# Review Course for Oct 2011



## shim (Jun 9, 2011)

Any suggestion for CIVIL review course in southern california?


----------



## darius (Jun 9, 2011)

civilreview.com

is pretty good, cheap and a lots of hours

I took it for april exam


----------



## chess5329 (Jun 15, 2011)

shim said:


> Any suggestion for CIVIL review course in southern california?


Have you heared about the PE civil review class in UCSD

Has anybody taken this review class that can provide a feedback. I'm thinking to take this class, in my case it's about 3hr round trip. I will really appreciate any comment.

Thanks in advance.


----------



## Glen_PE (Jun 16, 2011)

The Irvine Institute classes (minus the Seismic Course) are great. The Survey review they put on is one of the best around.


----------



## kstatenupe (Jun 16, 2011)

Glen_PE said:


> The Irvine Institute classes (minus the Seismic Course) are great. The Survey review they put on is one of the best around.


I recommend Goswami's course. Read my thoughts on the course in the thread below.
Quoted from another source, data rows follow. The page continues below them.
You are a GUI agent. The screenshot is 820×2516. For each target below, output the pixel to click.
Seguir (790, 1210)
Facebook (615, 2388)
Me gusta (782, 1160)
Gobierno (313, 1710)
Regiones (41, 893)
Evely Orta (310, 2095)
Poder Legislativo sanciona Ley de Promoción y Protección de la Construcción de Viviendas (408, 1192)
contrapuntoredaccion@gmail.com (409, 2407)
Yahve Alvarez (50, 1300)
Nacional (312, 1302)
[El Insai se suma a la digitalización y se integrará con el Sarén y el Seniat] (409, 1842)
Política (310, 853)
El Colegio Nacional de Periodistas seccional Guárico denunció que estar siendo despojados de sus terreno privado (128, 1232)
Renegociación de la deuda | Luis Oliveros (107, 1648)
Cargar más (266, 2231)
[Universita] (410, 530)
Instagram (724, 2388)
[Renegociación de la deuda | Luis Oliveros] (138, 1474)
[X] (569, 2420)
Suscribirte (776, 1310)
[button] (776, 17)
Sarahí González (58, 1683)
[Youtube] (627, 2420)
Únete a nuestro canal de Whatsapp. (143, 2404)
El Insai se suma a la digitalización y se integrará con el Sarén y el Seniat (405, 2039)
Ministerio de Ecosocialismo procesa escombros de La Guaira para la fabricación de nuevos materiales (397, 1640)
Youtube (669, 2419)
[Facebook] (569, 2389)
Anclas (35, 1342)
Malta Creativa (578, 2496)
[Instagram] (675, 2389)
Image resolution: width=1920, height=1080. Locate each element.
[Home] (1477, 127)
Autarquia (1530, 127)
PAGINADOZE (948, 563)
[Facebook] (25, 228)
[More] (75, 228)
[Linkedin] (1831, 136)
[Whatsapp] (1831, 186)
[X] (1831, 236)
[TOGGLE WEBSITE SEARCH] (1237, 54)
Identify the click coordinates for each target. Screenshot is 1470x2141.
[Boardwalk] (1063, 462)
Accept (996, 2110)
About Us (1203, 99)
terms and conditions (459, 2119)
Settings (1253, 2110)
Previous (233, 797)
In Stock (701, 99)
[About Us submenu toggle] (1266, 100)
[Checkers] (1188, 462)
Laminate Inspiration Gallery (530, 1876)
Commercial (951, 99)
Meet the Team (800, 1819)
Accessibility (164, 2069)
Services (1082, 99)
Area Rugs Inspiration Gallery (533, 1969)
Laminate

Please use me as a reference if you decide to sign up. [email protected]

http://engineerboards.com/index.php?showtopic=16169


----------



## chess5329 (Jun 18, 2011)

Glen_PE said:


> The Irvine Institute classes (minus the Seismic Course) are great. The Survey review they put on is one of the best around.



Hi Glen,

This review help you to pass the 8 hrs test this April 2011?


----------